New solid oxide fuel cell system wins state approval in S. Korea
SEOUL, AJU - A solid oxide fuel cell (SOFC) system developed by a South Korean company for home use has secured state approval in a fast-track evaluation method aimed at accelerating the development and utilization of fuel cells, which are seen as a next-generation renewable power source.
SOFC, an electrochemical conversion device that produces electricity directly from oxidizing a fuel, has a wide variety of applications as it ensures high combined heat and power efficiency, long-term stability, fuel flexibility, low emissions and relatively low cost. There are many types of fuel cells, but experts have considered SOFCs to hold the greatest potential of any fuel cell technology.
The SOFC power generation system, which was certified this time, produces electricity by applying ceramic electrolytes and low-cost catalysts, the Ministry of Trade, Industry and Energy said in a statement, adding it is safer than conventional fuel cell batteries and has a greater cost-saving effect. The name of developers was not disclosed.
The Korean Agency for Technology and Standards (KATS), a government agency that leads national standards and technical evaluation, has prepared new certification standards to evaluate the safety and performance of SOFC, the ministry said. "There should be no delay in market launch due to existing regulations even after developing excellent convergence new products," KATS head Lee Seung-woo was quoted as saying."
South Korea is investing heavily to utilize hydrogen fuel cells as a new power source.

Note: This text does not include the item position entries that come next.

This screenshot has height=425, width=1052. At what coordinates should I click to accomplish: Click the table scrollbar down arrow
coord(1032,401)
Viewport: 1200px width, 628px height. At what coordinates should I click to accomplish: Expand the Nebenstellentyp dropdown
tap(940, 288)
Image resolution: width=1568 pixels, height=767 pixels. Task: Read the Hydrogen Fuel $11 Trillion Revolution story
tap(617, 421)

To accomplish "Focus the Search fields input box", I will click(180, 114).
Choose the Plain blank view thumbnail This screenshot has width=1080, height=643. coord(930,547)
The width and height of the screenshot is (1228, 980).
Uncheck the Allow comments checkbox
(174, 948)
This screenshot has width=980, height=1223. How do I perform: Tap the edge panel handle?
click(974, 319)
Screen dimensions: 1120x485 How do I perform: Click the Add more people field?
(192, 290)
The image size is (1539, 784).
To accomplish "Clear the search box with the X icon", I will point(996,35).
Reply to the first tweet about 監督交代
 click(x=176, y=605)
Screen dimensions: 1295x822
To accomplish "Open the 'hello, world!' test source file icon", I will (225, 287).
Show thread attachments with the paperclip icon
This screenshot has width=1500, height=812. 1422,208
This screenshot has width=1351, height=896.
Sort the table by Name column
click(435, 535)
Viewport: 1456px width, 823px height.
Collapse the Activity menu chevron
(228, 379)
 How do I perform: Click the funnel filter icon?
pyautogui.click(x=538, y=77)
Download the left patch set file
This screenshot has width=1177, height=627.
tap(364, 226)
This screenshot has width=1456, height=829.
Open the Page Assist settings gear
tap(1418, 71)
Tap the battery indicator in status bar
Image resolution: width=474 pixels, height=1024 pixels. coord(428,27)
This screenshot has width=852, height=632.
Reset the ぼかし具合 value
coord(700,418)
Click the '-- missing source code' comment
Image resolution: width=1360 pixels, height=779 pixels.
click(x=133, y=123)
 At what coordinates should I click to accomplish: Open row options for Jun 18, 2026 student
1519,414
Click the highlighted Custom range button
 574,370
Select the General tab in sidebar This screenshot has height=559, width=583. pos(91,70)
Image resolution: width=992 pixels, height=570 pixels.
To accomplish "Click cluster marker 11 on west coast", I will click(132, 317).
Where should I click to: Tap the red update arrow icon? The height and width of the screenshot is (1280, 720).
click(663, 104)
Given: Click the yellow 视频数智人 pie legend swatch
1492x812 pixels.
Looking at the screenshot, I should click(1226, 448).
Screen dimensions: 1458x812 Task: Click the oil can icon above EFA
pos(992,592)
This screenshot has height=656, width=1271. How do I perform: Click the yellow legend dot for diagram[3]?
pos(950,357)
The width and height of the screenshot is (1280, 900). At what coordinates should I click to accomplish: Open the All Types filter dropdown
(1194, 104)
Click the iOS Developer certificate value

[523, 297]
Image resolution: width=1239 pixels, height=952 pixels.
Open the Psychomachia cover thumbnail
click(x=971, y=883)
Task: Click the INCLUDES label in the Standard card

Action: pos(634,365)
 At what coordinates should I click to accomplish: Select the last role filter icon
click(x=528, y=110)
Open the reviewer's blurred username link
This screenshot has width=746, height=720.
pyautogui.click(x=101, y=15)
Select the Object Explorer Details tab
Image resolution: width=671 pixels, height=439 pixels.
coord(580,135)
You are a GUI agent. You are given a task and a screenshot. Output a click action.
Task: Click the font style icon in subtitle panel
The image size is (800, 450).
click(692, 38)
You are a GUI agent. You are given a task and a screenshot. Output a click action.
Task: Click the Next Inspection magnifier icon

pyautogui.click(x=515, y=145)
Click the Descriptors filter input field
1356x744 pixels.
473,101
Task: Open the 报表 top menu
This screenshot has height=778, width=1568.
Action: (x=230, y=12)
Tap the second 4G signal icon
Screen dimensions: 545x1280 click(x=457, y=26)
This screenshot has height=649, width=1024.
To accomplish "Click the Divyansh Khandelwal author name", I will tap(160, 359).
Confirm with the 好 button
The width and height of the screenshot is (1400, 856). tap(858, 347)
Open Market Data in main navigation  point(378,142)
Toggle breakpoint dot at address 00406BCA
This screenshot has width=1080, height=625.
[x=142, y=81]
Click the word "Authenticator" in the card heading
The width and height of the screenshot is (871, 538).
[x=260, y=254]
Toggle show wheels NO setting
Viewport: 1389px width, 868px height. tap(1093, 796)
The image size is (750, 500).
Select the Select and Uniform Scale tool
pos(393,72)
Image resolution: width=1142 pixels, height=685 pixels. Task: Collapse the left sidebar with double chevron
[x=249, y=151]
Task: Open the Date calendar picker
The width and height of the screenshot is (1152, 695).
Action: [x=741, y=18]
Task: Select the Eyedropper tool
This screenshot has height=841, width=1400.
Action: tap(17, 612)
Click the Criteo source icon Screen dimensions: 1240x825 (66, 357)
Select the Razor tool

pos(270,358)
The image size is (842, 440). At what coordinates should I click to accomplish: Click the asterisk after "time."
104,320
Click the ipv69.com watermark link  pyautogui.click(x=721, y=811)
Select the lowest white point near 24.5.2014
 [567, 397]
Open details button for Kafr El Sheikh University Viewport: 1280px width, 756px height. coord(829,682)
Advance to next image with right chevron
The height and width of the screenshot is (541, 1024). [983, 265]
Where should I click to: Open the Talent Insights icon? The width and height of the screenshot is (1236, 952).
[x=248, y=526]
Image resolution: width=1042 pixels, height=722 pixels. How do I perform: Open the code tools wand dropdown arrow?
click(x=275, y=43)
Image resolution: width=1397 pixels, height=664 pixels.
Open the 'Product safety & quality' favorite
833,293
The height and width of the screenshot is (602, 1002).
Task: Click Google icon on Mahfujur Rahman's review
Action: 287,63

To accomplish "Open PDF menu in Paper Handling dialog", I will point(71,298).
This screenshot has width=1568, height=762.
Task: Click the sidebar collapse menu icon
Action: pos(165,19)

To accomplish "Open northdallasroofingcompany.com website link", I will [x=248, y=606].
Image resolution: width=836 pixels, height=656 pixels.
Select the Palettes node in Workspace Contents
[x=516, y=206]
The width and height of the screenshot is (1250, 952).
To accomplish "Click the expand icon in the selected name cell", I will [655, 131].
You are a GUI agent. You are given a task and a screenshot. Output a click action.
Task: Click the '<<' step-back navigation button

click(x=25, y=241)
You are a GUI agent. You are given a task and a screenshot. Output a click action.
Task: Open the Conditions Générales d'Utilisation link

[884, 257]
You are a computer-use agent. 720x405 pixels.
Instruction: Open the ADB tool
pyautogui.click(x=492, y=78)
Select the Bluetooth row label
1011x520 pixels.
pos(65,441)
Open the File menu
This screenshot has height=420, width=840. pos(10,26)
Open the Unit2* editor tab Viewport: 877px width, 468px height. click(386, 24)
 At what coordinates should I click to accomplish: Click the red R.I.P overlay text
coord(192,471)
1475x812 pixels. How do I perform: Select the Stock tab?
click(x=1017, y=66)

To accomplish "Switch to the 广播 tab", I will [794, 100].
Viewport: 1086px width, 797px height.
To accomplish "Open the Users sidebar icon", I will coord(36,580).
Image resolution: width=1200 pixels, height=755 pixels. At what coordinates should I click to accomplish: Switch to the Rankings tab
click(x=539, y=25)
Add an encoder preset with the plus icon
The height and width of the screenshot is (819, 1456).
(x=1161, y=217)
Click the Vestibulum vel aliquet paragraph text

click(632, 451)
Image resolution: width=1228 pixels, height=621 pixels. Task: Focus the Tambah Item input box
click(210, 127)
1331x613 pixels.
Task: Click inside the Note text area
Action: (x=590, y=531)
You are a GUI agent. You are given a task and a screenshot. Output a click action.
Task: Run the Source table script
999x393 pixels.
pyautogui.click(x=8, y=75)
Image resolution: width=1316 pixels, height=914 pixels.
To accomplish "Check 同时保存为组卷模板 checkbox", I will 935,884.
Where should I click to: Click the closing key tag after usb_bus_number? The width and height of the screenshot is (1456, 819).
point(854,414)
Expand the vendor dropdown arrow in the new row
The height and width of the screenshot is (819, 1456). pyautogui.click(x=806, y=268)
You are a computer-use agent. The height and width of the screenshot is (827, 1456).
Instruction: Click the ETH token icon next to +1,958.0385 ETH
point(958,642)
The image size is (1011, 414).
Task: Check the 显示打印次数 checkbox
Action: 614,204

In September 2019, SK Engineering & Construction, a unit of South Korea's SK Group, signed a joint venture agreement with Bloom Energy, an American public company, to develop and produce SOFC.
Doosan Corp. has partnered with Ceres Power of Britain to develop a SOFC power system for commercial buildings. Doosan has PEMFC (polymer electrolyte membrane fuel cell) and PAFC (phosphoric acid fuel cell) technologies. PEMFC is a type of fuel cell being developed mainly for transport applications as well as for stationary and portable fuel-cell applications. PAFC, which uses liquid phosphoric acid as an electrolyte, is a good candidate for stationary power generators.
South Korea's Hyundai's auto group leads a government campaign to replace combustion engines gradually with hydrogen fuel cell batteries. Hyundai has touted hydrogen fuel as an alternative to solve global problems such as pollution and restore resource depletion because of its eco-friendly characteristics.